Stinkend und laut - der seltsame Brauch mit Schweinsblasen - Saublodere: Warum Faschingsblasen im Südwesten so laut knallen
Im schwäbisch-alemannischen Fasching sind mit Luft gefüllte Schweine- und Rinderblasen – bekannt als Saublodere – eine laute Tradition. Diese aufgeblasenen Blasen, die an Bullengenitalien oder Kuhschwänze gebunden werden, erzeugen beim Aufschlagen auf den Boden ein scharfes Knallen, das die Umstehenden erschreckt. Während die meisten Zünfte weiterhin auf Schweineblasen setzen, greifen einige mittlerweile zu Rinderblasen, die größer und haltbarer sind.
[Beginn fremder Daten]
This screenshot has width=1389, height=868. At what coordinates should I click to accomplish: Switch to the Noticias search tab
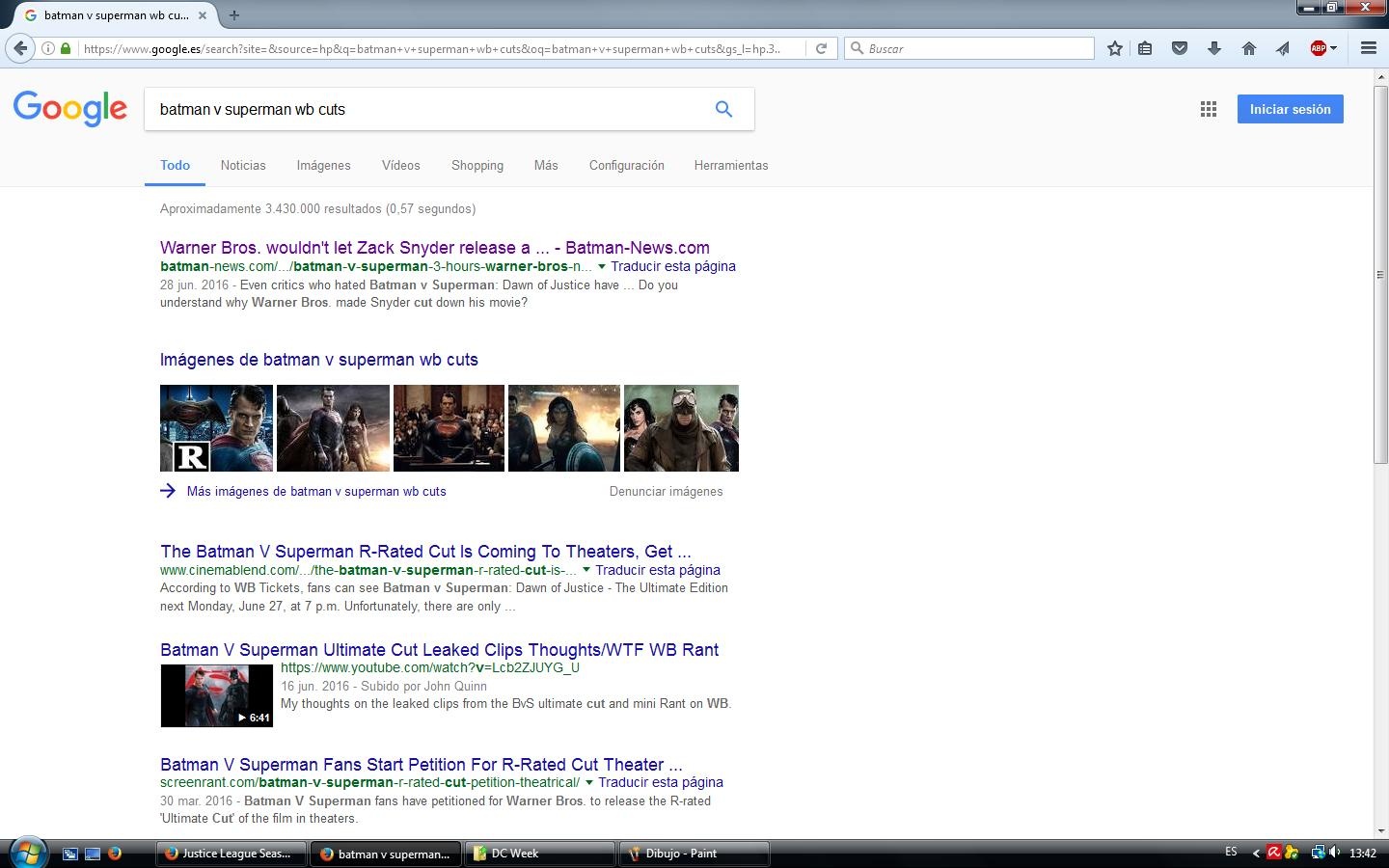pyautogui.click(x=243, y=165)
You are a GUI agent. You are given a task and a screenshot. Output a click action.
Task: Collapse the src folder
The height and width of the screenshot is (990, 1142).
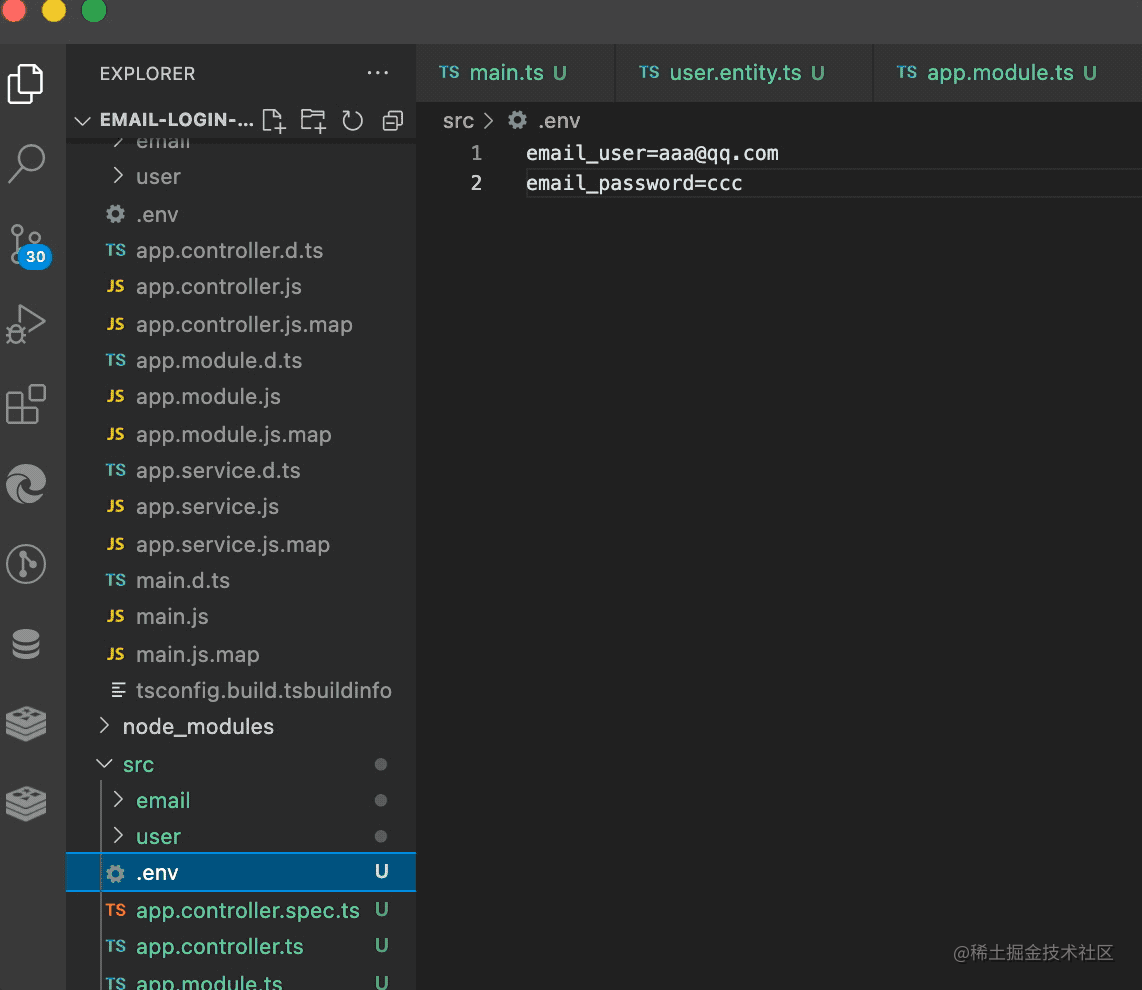tap(138, 765)
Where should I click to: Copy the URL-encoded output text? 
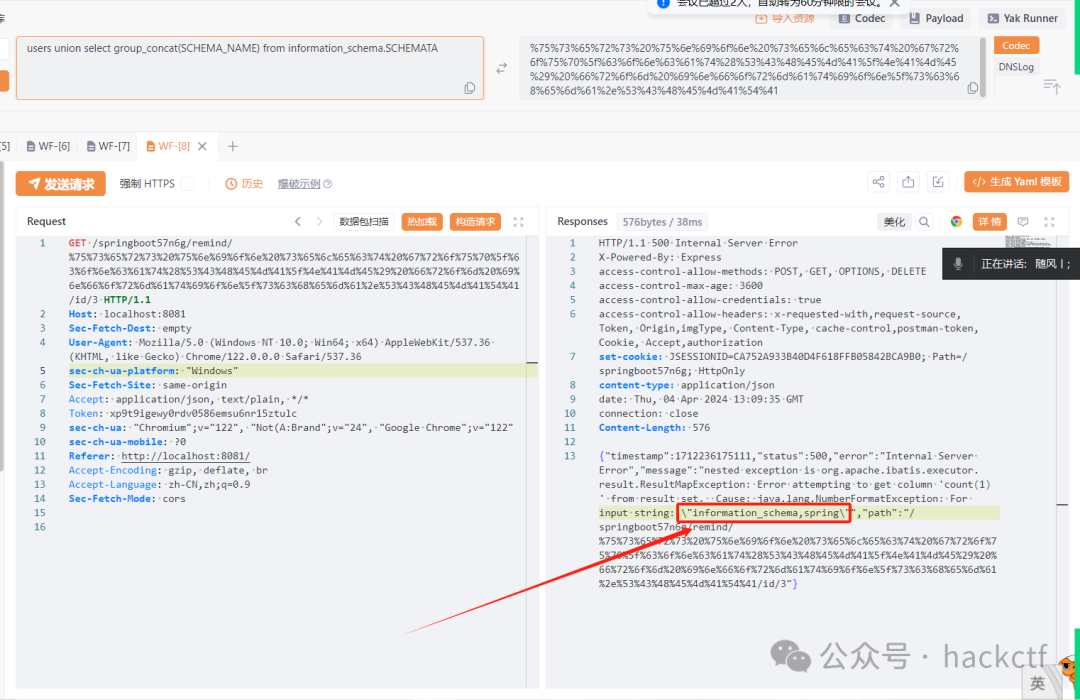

Die Saublodere-Tradition reicht in Städten wie Rottenburg in Baden-Württemberg seit Generationen zurück. Jedes Jahr sammeln Faschingszünfte Schweine- und Rinderblasen bei örtlichen Metzgern und bereiten sie in einem aufwendigen Verfahren vor: Zuerst werden die Blasen entleert, dann in Lake eingelegt, gewaschen und auf Mängel überprüft. Nur die robustesten Exemplare werden mit Druckluft aufgeblasen und an einen Hagenschwanz gebunden – entweder die Genitalien eines geschlachteten Stiers oder einen Kuhschwanz.
Während der Umzüge schwingen die Teilnehmer die Blasen und schlagen sie auf den Boden, wodurch ein ohrenbetäubendes Knallen entsteht. Der Lärm, kombiniert mit dem optischen Spektakel, ist längst so ikonisch wie Masken und Narrenkostüme. Doch die Blasen nutzen sich schnell ab und halten oft nur wenige Veranstaltungen durch, bevor sie ersetzt werden müssen.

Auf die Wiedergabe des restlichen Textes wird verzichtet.